§ THE TASK
Write out again the lines of the material from the line with "Hippi (124, 1999)" up to and including the line with "Mark (123, 1945)", shifting every coordinate by adding 106 to each of its numbers. Give only those lines.

§ DATA FOR PROCESSING
* * * * * * *

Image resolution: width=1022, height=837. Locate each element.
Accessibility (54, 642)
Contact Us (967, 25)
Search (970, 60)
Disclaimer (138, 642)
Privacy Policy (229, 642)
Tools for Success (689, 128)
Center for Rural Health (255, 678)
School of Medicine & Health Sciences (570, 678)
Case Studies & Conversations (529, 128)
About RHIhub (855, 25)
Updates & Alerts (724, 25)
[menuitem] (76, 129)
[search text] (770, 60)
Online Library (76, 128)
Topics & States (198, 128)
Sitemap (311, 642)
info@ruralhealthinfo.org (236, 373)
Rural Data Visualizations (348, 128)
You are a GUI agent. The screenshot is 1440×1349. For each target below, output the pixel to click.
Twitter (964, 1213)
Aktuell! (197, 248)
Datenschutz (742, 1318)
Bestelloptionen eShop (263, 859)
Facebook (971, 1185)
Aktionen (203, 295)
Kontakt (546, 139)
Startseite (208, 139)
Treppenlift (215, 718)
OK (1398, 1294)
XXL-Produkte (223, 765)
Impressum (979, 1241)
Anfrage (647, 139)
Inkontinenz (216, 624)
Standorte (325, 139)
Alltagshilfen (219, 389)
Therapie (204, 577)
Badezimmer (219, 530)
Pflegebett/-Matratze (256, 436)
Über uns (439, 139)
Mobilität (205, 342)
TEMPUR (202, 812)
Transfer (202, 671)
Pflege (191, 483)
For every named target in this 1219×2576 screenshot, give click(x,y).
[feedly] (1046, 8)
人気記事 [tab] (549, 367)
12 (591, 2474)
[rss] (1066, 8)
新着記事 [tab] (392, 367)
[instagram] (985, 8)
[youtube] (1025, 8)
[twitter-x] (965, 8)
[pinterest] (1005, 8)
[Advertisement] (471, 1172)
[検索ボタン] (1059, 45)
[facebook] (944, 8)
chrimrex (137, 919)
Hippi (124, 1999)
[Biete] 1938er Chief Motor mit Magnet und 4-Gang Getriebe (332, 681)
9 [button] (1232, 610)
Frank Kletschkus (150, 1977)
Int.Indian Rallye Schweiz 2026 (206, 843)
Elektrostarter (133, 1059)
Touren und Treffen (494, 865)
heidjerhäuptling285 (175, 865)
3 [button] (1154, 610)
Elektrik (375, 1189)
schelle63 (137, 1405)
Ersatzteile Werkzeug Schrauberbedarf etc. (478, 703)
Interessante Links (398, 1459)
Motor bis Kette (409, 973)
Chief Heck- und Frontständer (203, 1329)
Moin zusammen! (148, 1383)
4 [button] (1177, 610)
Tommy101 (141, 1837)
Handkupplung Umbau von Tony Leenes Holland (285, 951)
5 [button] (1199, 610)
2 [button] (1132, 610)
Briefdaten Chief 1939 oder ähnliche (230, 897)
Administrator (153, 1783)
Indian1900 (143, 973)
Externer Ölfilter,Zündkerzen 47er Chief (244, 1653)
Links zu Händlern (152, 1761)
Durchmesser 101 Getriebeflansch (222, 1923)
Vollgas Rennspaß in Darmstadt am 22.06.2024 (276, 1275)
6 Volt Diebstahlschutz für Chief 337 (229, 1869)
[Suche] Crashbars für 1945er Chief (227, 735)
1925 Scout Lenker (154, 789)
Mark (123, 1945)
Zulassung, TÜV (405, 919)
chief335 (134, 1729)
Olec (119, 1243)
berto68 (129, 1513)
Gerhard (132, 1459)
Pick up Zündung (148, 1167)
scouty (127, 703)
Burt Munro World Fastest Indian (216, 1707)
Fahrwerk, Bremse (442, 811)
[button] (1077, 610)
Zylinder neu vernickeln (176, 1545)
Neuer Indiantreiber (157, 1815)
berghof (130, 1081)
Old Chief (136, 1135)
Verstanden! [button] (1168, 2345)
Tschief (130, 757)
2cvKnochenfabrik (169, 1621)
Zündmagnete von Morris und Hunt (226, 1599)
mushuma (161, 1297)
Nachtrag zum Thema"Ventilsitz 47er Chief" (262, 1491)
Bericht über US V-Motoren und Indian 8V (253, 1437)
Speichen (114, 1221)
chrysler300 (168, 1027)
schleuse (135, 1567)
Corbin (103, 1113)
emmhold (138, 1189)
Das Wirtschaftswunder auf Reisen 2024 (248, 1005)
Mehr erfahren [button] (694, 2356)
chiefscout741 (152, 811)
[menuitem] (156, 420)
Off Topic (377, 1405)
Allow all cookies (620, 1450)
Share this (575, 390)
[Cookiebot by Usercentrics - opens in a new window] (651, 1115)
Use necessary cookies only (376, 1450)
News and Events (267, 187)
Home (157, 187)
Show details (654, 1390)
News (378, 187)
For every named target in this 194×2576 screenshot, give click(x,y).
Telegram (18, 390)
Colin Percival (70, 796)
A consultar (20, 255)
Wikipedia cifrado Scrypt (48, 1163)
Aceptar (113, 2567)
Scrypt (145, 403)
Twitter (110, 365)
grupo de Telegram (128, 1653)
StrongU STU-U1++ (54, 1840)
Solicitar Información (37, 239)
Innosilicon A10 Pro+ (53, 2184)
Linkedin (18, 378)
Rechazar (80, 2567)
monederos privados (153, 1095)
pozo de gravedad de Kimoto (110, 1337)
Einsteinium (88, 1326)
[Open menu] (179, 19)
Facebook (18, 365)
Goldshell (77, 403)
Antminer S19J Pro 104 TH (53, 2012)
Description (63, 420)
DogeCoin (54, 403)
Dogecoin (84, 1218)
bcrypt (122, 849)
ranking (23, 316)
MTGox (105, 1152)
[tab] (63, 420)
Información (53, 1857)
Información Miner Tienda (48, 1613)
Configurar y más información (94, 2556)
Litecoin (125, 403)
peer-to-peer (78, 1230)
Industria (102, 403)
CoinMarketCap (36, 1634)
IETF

* * * * * * *

§ WRITTEN SOLUTION
Hippi (230, 2105)
[Biete] 1938er Chief Motor mit Magnet und 4-Gang Getriebe (438, 787)
9 [button] (1338, 716)
Frank Kletschkus (256, 2083)
Int.Indian Rallye Schweiz 2026 (312, 949)
Elektrostarter (239, 1165)
Touren und Treffen (600, 971)
heidjerhäuptling285 (281, 971)
3 [button] (1260, 716)
Elektrik (481, 1295)
schelle63 (243, 1511)
Ersatzteile Werkzeug Schrauberbedarf etc. (584, 809)
Interessante Links (504, 1565)
Motor bis Kette (515, 1079)
Chief Heck- und Frontständer (309, 1435)
Moin zusammen! (254, 1489)
4 [button] (1283, 716)
Tommy101 (247, 1943)
Handkupplung Umbau von Tony Leenes Holland (391, 1057)
5 [button] (1305, 716)
2 [button] (1238, 716)
Briefdaten Chief 1939 oder ähnliche (336, 1003)
Administrator (259, 1889)
Indian1900 (249, 1079)
Externer Ölfilter,Zündkerzen 47er Chief (350, 1759)
Links zu Händlern (258, 1867)
Durchmesser 101 Getriebeflansch (328, 2029)
Vollgas Rennspaß in Darmstadt am 22.06.2024 (382, 1381)
6 Volt Diebstahlschutz für Chief 337 (335, 1975)
[Suche] Crashbars für 1945er Chief (333, 841)
1925 Scout Lenker (260, 895)
Mark (229, 2051)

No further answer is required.